**Provided material**
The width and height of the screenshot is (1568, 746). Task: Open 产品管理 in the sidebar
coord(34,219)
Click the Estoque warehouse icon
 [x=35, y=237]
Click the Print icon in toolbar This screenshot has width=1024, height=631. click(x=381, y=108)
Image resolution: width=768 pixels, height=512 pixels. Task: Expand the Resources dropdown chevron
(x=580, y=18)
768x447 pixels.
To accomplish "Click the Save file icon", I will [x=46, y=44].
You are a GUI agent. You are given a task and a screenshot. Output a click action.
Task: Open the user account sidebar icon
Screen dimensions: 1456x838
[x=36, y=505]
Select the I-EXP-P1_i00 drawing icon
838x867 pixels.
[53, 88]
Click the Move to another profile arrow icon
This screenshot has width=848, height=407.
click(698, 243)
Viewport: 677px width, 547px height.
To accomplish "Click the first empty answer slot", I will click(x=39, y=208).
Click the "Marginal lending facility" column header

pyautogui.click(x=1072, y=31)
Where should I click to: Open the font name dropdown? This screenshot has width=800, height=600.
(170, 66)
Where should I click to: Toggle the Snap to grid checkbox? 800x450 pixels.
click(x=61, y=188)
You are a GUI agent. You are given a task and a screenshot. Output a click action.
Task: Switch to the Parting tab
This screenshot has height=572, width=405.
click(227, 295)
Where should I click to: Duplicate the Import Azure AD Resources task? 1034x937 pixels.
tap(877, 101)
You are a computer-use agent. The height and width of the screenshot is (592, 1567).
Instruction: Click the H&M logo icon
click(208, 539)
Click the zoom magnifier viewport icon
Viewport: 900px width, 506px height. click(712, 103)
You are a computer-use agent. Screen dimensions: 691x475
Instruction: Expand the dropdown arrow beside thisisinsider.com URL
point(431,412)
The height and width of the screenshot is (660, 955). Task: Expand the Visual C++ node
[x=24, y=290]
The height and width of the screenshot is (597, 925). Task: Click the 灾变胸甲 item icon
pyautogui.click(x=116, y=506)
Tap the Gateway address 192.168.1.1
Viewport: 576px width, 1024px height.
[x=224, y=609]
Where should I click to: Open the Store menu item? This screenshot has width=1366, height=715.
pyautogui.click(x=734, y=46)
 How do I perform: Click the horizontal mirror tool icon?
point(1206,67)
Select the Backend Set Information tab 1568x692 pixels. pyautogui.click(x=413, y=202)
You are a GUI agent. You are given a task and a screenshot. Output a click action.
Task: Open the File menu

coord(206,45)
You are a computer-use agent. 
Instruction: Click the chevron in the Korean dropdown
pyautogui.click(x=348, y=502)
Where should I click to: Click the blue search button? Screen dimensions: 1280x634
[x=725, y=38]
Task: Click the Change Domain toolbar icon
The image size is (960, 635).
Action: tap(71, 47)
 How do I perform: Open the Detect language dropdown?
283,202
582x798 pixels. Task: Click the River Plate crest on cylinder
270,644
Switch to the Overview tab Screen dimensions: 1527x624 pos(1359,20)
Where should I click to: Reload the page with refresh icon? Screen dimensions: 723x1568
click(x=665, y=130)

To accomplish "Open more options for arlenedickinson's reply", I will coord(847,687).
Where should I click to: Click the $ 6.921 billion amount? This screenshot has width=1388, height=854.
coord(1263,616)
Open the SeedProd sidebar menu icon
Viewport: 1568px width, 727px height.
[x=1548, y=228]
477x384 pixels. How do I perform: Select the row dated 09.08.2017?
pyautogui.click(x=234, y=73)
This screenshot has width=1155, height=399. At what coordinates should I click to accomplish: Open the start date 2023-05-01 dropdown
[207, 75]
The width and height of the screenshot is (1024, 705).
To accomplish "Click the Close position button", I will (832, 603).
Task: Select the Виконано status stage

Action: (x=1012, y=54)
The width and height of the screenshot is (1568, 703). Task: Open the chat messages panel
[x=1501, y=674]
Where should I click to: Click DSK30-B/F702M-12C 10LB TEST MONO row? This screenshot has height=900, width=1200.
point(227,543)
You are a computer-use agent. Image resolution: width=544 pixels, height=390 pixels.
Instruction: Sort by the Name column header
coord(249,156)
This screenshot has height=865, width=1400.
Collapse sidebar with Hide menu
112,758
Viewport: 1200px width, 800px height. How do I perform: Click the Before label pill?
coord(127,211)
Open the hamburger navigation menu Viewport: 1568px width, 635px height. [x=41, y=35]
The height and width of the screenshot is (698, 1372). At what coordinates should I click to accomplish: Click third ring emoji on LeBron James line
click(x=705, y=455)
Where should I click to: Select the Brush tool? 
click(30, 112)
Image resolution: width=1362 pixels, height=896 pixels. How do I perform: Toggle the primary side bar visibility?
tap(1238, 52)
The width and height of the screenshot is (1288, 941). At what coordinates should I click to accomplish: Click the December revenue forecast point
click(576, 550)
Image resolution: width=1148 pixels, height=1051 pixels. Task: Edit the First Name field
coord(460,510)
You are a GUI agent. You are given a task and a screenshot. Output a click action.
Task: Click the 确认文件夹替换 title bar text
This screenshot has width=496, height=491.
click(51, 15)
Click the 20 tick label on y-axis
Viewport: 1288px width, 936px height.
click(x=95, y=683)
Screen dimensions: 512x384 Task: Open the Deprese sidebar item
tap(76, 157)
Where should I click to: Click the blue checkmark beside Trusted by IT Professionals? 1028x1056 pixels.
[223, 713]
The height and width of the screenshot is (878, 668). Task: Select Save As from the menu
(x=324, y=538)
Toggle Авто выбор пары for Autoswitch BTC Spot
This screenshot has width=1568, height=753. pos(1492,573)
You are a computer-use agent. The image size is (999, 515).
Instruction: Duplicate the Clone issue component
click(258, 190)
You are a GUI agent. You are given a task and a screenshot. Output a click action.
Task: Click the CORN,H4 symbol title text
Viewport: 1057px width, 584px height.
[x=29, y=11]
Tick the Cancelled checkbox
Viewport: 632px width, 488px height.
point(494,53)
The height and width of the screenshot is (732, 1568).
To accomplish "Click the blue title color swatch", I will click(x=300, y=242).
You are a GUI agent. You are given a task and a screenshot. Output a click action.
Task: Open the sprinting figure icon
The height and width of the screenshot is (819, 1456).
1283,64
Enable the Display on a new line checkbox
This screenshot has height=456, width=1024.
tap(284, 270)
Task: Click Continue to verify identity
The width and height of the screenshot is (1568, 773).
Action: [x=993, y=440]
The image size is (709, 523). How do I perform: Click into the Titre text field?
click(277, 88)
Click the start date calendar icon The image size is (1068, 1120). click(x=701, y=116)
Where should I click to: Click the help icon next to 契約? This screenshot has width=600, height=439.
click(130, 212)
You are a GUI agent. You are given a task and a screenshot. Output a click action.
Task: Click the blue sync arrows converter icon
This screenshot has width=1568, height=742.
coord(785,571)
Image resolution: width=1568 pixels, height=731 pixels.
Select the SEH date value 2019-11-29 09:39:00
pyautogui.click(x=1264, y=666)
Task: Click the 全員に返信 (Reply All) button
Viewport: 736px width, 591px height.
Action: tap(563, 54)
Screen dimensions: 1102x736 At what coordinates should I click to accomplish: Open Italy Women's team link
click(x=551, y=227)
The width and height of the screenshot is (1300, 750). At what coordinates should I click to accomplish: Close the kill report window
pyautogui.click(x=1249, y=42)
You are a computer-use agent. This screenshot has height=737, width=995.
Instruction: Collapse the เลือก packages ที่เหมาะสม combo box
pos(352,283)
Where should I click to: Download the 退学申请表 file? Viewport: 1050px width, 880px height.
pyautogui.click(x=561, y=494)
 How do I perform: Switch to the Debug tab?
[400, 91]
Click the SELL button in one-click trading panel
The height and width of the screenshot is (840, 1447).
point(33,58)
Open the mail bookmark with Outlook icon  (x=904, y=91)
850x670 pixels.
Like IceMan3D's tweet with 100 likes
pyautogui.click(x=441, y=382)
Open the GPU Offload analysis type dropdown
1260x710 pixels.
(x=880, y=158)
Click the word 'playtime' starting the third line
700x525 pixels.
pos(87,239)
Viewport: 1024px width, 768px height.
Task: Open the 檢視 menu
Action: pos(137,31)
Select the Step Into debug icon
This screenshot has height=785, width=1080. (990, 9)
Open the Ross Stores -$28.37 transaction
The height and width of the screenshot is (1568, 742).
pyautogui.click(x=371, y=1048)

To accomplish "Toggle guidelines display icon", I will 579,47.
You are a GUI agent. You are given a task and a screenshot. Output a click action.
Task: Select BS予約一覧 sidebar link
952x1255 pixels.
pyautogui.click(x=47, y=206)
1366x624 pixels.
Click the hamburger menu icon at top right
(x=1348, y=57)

**Exercise**
Print, please, the lines above from the very first through the one that holds "Tap the Gateway address 192.168.1.1", both included, word for word and with nothing else.

**Output for this task**
The width and height of the screenshot is (1568, 746). Task: Open 产品管理 in the sidebar
coord(34,219)
Click the Estoque warehouse icon
 [x=35, y=237]
Click the Print icon in toolbar This screenshot has width=1024, height=631. click(x=381, y=108)
Image resolution: width=768 pixels, height=512 pixels. Task: Expand the Resources dropdown chevron
(x=580, y=18)
768x447 pixels.
To accomplish "Click the Save file icon", I will [x=46, y=44].
You are a GUI agent. You are given a task and a screenshot. Output a click action.
Task: Open the user account sidebar icon
Screen dimensions: 1456x838
[x=36, y=505]
Select the I-EXP-P1_i00 drawing icon
838x867 pixels.
[53, 88]
Click the Move to another profile arrow icon
This screenshot has width=848, height=407.
click(698, 243)
Viewport: 677px width, 547px height.
To accomplish "Click the first empty answer slot", I will click(x=39, y=208).
Click the "Marginal lending facility" column header

pyautogui.click(x=1072, y=31)
Where should I click to: Open the font name dropdown? This screenshot has width=800, height=600.
(170, 66)
Where should I click to: Toggle the Snap to grid checkbox? 800x450 pixels.
click(x=61, y=188)
You are a GUI agent. You are given a task and a screenshot. Output a click action.
Task: Switch to the Parting tab
This screenshot has height=572, width=405.
click(227, 295)
Where should I click to: Duplicate the Import Azure AD Resources task? 1034x937 pixels.
tap(877, 101)
You are a computer-use agent. The height and width of the screenshot is (592, 1567).
Instruction: Click the H&M logo icon
click(208, 539)
Click the zoom magnifier viewport icon
Viewport: 900px width, 506px height. click(712, 103)
You are a computer-use agent. Screen dimensions: 691x475
Instruction: Expand the dropdown arrow beside thisisinsider.com URL
point(431,412)
The height and width of the screenshot is (660, 955). Task: Expand the Visual C++ node
[x=24, y=290]
The height and width of the screenshot is (597, 925). Task: Click the 灾变胸甲 item icon
pyautogui.click(x=116, y=506)
Tap the Gateway address 192.168.1.1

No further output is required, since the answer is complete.